Stated task:
Please pull out each of the rows below and reproduce every one unchanged.

Supplied records:
------------------------------
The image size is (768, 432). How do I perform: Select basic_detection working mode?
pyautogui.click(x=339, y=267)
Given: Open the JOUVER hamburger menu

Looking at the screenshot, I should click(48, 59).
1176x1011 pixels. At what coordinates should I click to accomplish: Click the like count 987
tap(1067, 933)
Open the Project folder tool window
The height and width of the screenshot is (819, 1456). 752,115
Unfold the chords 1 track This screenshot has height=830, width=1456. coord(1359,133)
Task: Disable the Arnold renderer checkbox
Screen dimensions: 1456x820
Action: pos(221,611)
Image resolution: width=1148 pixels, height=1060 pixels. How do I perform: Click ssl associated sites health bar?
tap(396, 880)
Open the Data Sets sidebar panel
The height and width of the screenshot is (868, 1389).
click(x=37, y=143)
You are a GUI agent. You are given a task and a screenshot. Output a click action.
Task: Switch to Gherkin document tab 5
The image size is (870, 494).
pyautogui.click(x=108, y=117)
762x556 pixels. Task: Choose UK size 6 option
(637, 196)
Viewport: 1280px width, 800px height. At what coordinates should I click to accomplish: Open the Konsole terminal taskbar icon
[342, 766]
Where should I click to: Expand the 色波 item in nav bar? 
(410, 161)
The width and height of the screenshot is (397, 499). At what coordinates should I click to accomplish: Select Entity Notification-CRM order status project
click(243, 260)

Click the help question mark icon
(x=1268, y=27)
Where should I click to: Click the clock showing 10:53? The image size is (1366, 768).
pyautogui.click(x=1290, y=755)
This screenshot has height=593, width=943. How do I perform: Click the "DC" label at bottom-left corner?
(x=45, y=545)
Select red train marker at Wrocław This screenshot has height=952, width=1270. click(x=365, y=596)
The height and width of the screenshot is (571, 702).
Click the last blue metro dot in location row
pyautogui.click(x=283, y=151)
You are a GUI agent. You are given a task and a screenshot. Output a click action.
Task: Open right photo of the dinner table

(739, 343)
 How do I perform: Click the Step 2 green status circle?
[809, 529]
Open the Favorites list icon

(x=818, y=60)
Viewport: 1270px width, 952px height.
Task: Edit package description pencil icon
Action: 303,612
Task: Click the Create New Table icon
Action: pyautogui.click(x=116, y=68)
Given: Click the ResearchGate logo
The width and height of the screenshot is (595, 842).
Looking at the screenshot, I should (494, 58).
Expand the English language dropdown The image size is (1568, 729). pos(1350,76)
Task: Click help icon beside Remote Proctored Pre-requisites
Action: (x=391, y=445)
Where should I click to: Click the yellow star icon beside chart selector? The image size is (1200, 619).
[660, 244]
------------------------------
Solution for this problem:
The image size is (768, 432). How do I perform: Select basic_detection working mode?
pyautogui.click(x=339, y=267)
Given: Open the JOUVER hamburger menu

Looking at the screenshot, I should click(48, 59).
1176x1011 pixels. At what coordinates should I click to accomplish: Click the like count 987
tap(1067, 933)
Open the Project folder tool window
The height and width of the screenshot is (819, 1456). 752,115
Unfold the chords 1 track This screenshot has height=830, width=1456. coord(1359,133)
Task: Disable the Arnold renderer checkbox
Screen dimensions: 1456x820
Action: pos(221,611)
Image resolution: width=1148 pixels, height=1060 pixels. How do I perform: Click ssl associated sites health bar?
tap(396, 880)
Open the Data Sets sidebar panel
The height and width of the screenshot is (868, 1389).
click(x=37, y=143)
You are a GUI agent. You are given a task and a screenshot. Output a click action.
Task: Switch to Gherkin document tab 5
The image size is (870, 494).
pyautogui.click(x=108, y=117)
762x556 pixels. Task: Choose UK size 6 option
(637, 196)
Viewport: 1280px width, 800px height. At what coordinates should I click to accomplish: Open the Konsole terminal taskbar icon
[342, 766]
Where should I click to: Expand the 色波 item in nav bar? 
(410, 161)
The width and height of the screenshot is (397, 499). At what coordinates should I click to accomplish: Select Entity Notification-CRM order status project
click(243, 260)

Click the help question mark icon
(x=1268, y=27)
Where should I click to: Click the clock showing 10:53? The image size is (1366, 768).
pyautogui.click(x=1290, y=755)
This screenshot has height=593, width=943. How do I perform: Click the "DC" label at bottom-left corner?
(x=45, y=545)
Select red train marker at Wrocław This screenshot has height=952, width=1270. click(x=365, y=596)
The height and width of the screenshot is (571, 702).
Click the last blue metro dot in location row
pyautogui.click(x=283, y=151)
You are a GUI agent. You are given a task and a screenshot. Output a click action.
Task: Open right photo of the dinner table

(739, 343)
 How do I perform: Click the Step 2 green status circle?
[809, 529]
Open the Favorites list icon

(x=818, y=60)
Viewport: 1270px width, 952px height.
Task: Edit package description pencil icon
Action: 303,612
Task: Click the Create New Table icon
Action: pyautogui.click(x=116, y=68)
Given: Click the ResearchGate logo
The width and height of the screenshot is (595, 842).
Looking at the screenshot, I should (494, 58).
Expand the English language dropdown The image size is (1568, 729). pos(1350,76)
Task: Click help icon beside Remote Proctored Pre-requisites
Action: (x=391, y=445)
Where should I click to: Click the yellow star icon beside chart selector? The image size is (1200, 619).
[660, 244]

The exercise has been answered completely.